# REQUIRED ACTION
Your answer must be the lines from the one containing "This screenshot has height=1568, width=724." through the last line of the records below, copied exactly, with the pictures left out.

# EXTRACTED ENTRIES
+++
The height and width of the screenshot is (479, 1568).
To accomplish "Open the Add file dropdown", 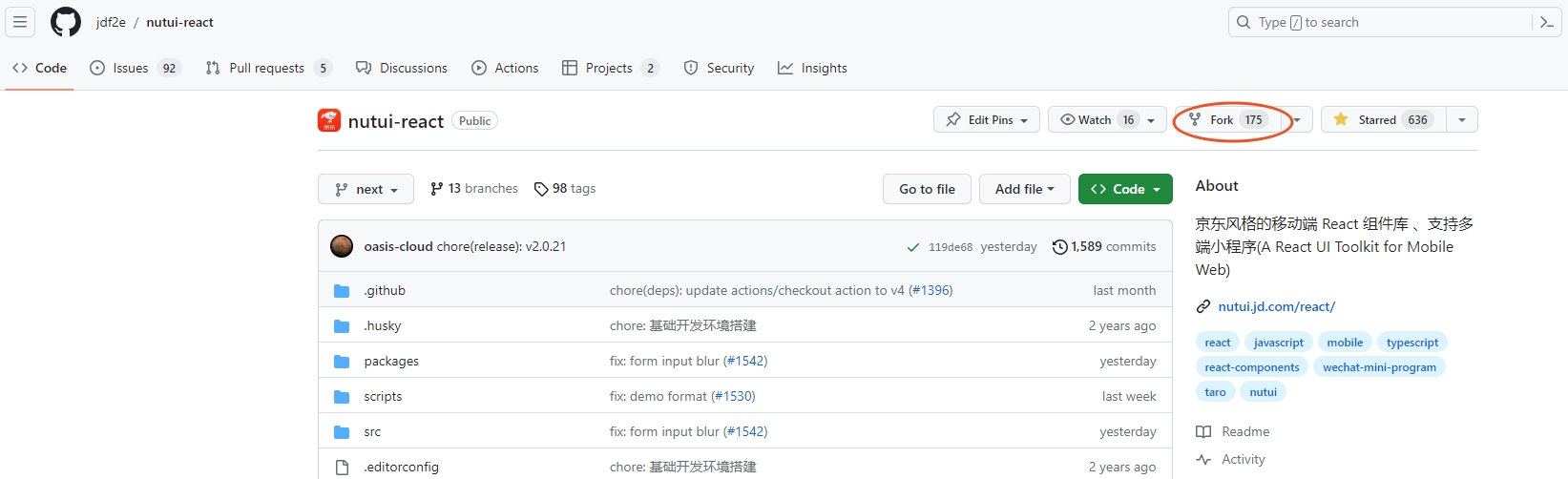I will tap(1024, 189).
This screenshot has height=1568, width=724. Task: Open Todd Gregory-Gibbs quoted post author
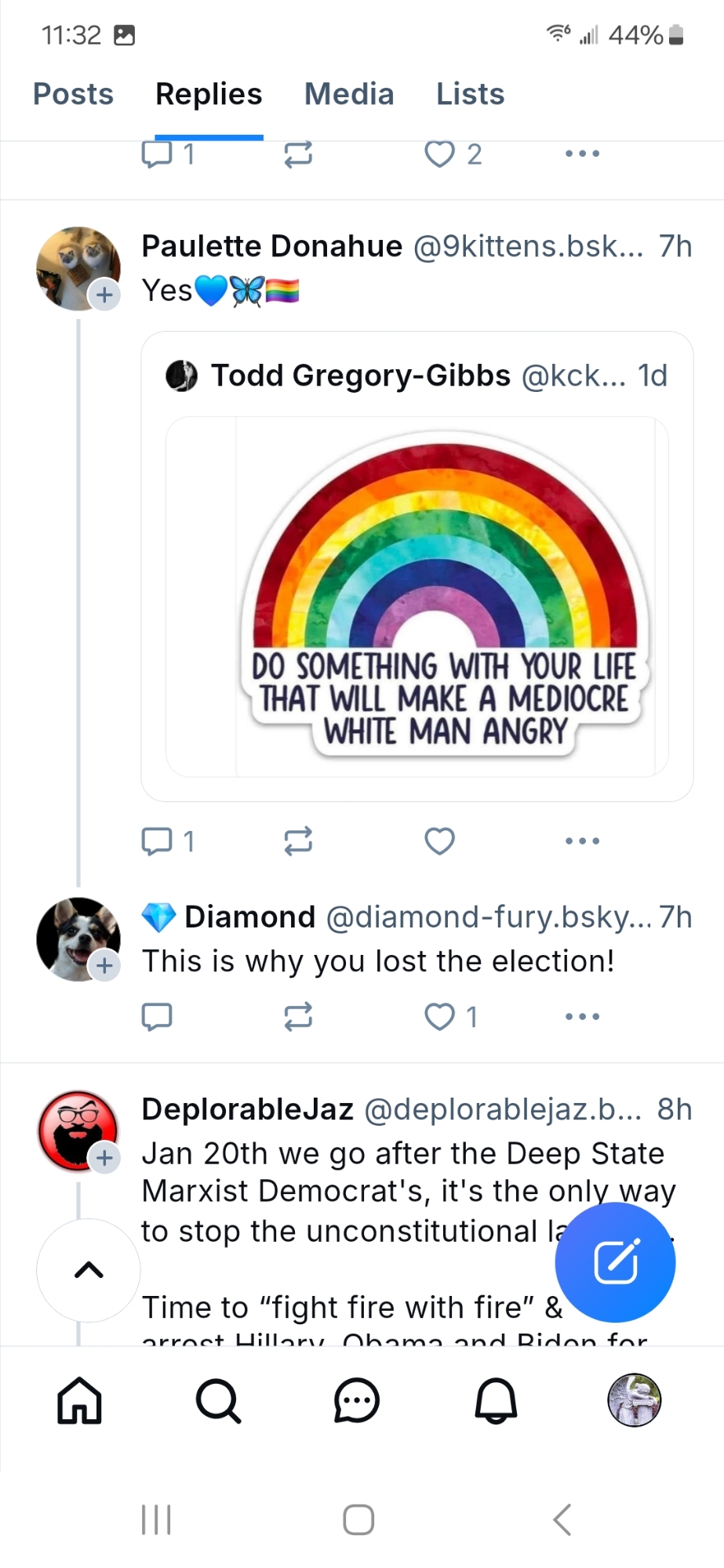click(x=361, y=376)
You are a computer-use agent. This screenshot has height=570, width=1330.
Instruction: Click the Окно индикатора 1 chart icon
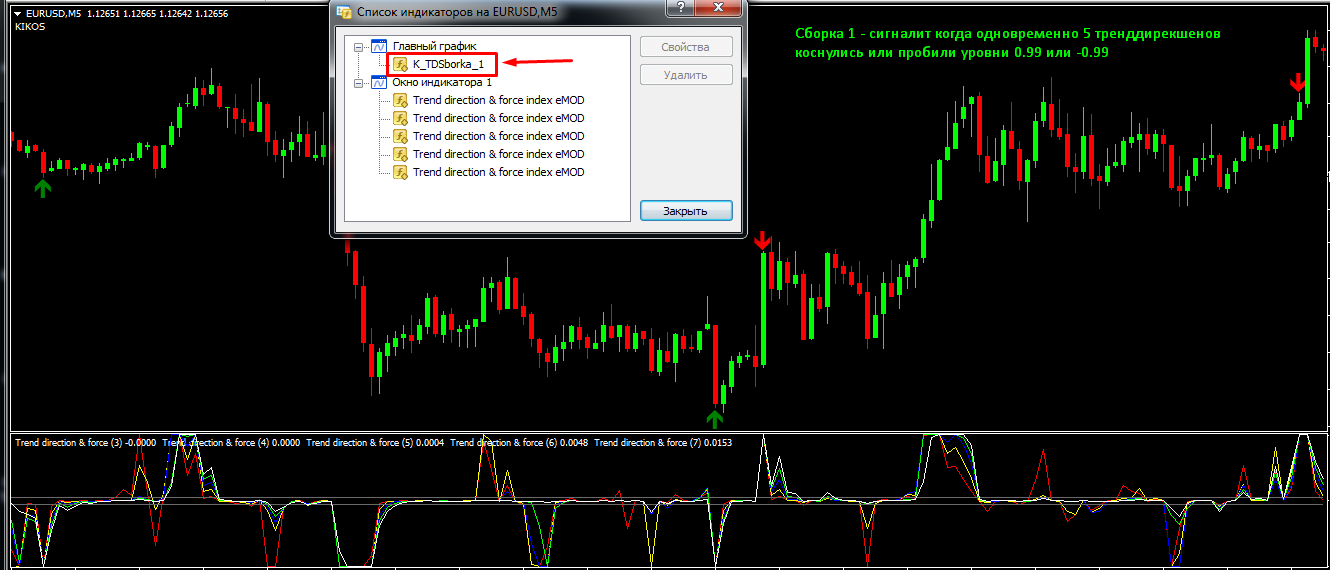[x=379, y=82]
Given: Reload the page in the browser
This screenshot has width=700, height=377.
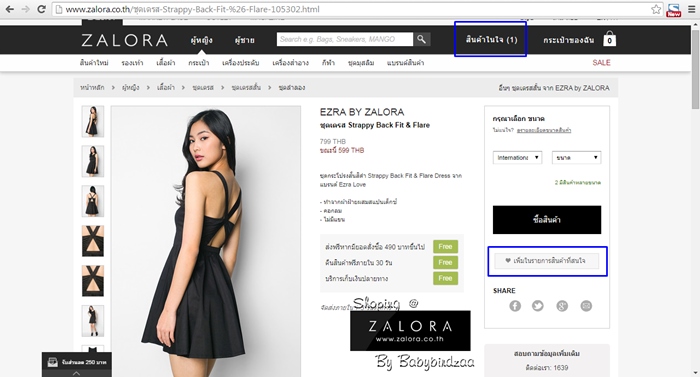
+++
# THE COMPLETED TASK
This screenshot has height=1568, width=724. Task: Open Todd Gregory-Gibbs quoted post author
click(x=361, y=376)
You are a computer-use agent. This screenshot has height=570, width=1330.
Instruction: Click the Окно индикатора 1 chart icon
[x=379, y=82]
Given: Reload the page in the browser
This screenshot has width=700, height=377.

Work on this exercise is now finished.